Building equity in your home is like a savings account – the more you put toward it, the better. Your home’s equity grows with each mortgage payment you make and with time.
According to BankofAmerica.com, you can calculate your equity based on current appraised value less any mortgages tied to your home. If your home is appraised at $400,000 and you owe $120,000, then your equity is $280,000. But that doesn’t mean you have savings of $280K; it just means that you have a general idea of how much your home will yield should you sell it at that moment, less closing costs, of course.
Lenders consider equity differently. You can begin building equity the moment you purchase your home with your down-payment. ($400K – 20% = $320K) Your loan amount would be $320K and the equity in your home would be $80,000. You can increase your equity by paying your mortgage regularly and paying a little extra every month, which speeds up the amortization of your loan.

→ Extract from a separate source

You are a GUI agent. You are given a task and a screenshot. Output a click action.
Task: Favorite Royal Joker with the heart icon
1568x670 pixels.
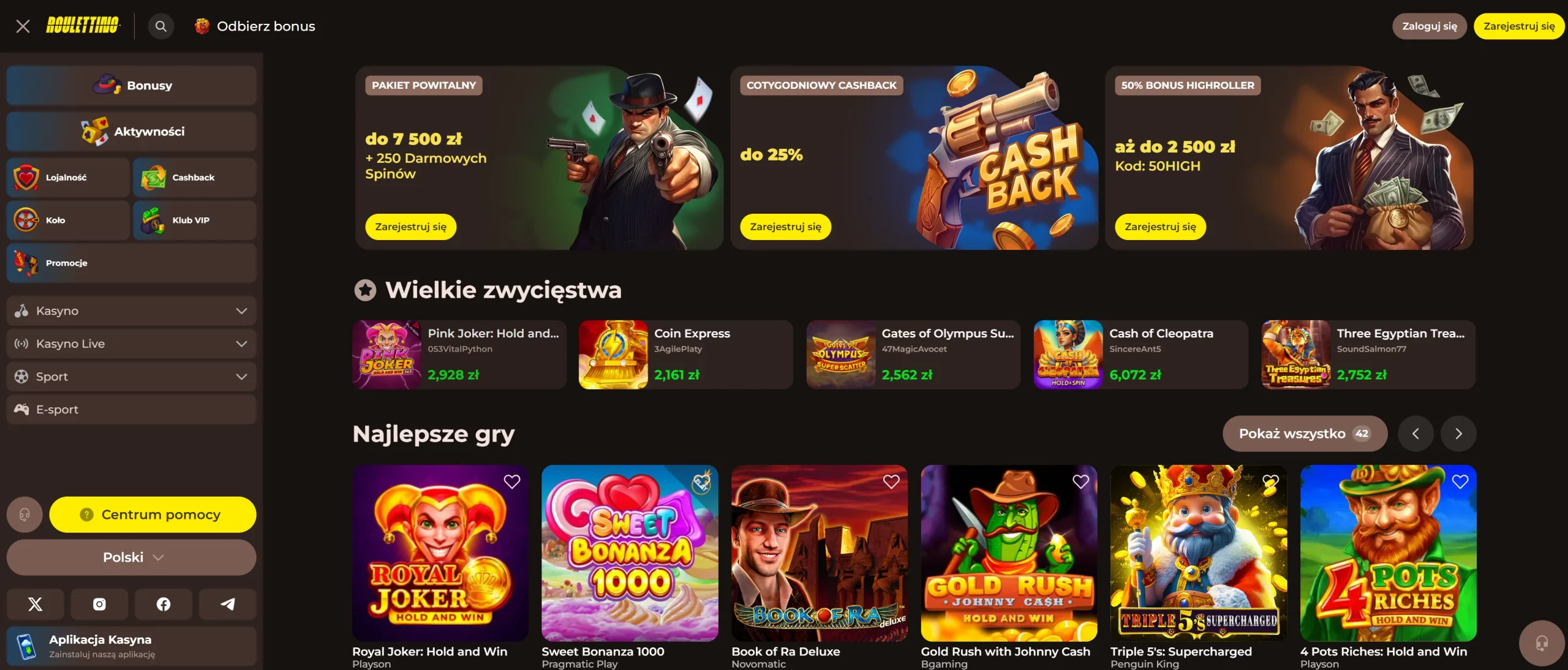click(x=512, y=481)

To approve a home improvement loan or to determine whether to eliminate private mortgage insurance, lenders take the appraised amount and divide it by your loan balance to get a percentage of how much equity you have. Divide your current loan balance by your home’s appraised value, then multiply by 100. ($120K ÷ $400K = 35%) That means you own 65% of your home.
These numbers are theoretical until you sell your home. Meanwhile, watch your savings grow on your monthly mortgage statement!